Le gouvernement Trudeau est-il en train de « s'acheter » un siège (temporaire) au Conseil de sécurité des Nations unies en mettant en danger la vie de soldats canadiens ?

Ce n'est pas encore officiel mais le Canada envisage sérieusement d'envoyer quelque 600 militaires participer à la mission internationale de paix au Mali - une mission qui, de fait, n'a rien d'une opération de maintien de la paix. Il n'y a hélas pas de paix durable à maintenir au Mali et dans la zone subsaharienne périodiquement ravagée par les opérations sanglantes du groupe État islamique (EI). En moins de trois ans, 18 militaires français et 109 Casques bleus africains y ont trouvé la mort, dont 34 cette année...

Certes, en envoyant des troupes au Mali, le Canada verra sa crédibilité au sein de l'ONU augmenter considérablement, et ce sera autant d'eau au moulin dans sa campagne pour obtenir le siège que le Conseil de sécurité devra pourvoir en 2020, en remplacement du Portugal.

Mais ce serait une grave erreur que de voir dans la mission malienne un simple désir vaniteux de bomber le torse sur la scène internationale.

C'est d'abord et avant tout une question de devoir moral envers nos alliés, notamment la France, qui est pratiquement seule à combattre sur le terrain les avancées de l'EI et d'AQMI (Al Qaïda au Maghreb islamique) dans la région du Sahel.

La France est intervenue en 2013 pour empêcher les islamistes de prendre Bamako, la capitale malienne, où vivaient nombre de citoyens français, et qui est la tête de pont de cette zone d'influence française. Elle y est restée depuis, avec quelque 3000 hommes et l'assistance de troupes africaines mal entraînées regroupées sous l'égide de l'ONU. Les Pays-Bas ont contribué à la mission pendant trois ans en envoyant sur place jusqu'à 380 troupes au sol et des hélicoptères de combat, mais leur engagement prend fin cette année. Au tour du Canada...

Il y a longtemps que la France demande l'aide du Canada, et pour cause. Ses effectifs militaires sont à bout de souffle, écartelés entre la coalition contre l'EI au Moyen-Orient, la zone du Sahel et la lutte contre le terrorisme sur le territoire même de l'Hexagone.

Une dernière pression est venue du responsable onusien des missions de paix, Atul Khare, qui était la semaine dernière au Canada.
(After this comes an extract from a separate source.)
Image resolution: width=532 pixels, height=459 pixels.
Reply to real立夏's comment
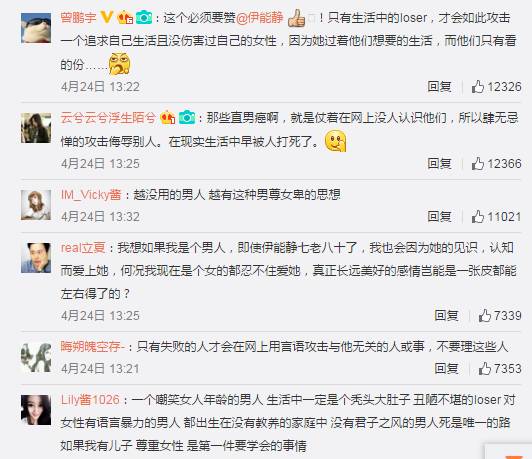pyautogui.click(x=446, y=316)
Aux côtés du ministre canadien de la Défense, Harjit Sajjan (lequel revient justement d'un voyage de reconnaissance au Mali), M. Khare a plaidé en faveur d'une participation canadienne pour protéger les troupes au sol et les populations civiles, constamment soumises aux attaques de groupes terroristes.

On se souviendra, en particulier, des 30 civils (dont six humanitaires québécois) assassinés en janvier dernier par des terroristes islamistes au Burkina Faso, voisin frontalier du Mali.

Ce sera, n'en doutons pas, une mission dangereuse - une mission à laquelle s'était dérobé l'ancien premier ministre Stephen Harper, pourtant réputé plus militariste que Justin Trudeau.

Dans un bizarre renversement des rôles, ce dernier se trouvera, sur ce sujet, contesté par l'opposition conservatrice, qui estime non sans raison que cette mission devra faire l'objet d'un débat au Parlement. En effet, loin de participer à une mission de paix sans danger (comme à Chypre, où rien ne se passe), le Canada se trouvera dans un rôle de combat. C'est aussi le cas en Irak, même si le gouvernement ne l'avoue pas ouvertement.

L'opposition ne se privera pas d'agiter des arguments isolationnistes - comme le fait que le Mali n'a pas d'importance économique ou géopolitique pour le Canada. C'est pourtant faux. Aussi éloigné soit-il géographiquement, ce qui se passe au Mali et dans la zone subsaharienne est d'importance capitale pour le monde entier, car il s'agit d'empêcher que s'y reforment les coalitions terroristes qui ont décimé la Libye et une partie du Moyen-Orient... et dont le but ultime est de semer la terreur en Occident.

Rappelons que la situation au Mali provient en grande partie de l'effondrement de la Libye, après l'offensive désastreuse menée par l'OTAN contre le régime Kadhafi, à l'initiative de l'ancien président Sarkozy. Le pays, devenu un état failli, est maintenant la rampe de lancement du terrorisme islamiste vers le Maghreb et l'Afrique subsaharienne. Le président Hollande, en envoyant ses armées combattre au Mali, a ramassé les pots cassés par son prédécesseur. Le Canada est lui aussi responsable en partie de la catastrophe libyenne à laquelle ses militaires ont participé sous l'égide de l'OTAN. Il est de son devoir d'aider la France à contenir la menace islamiste dans cette région fragile et démunie.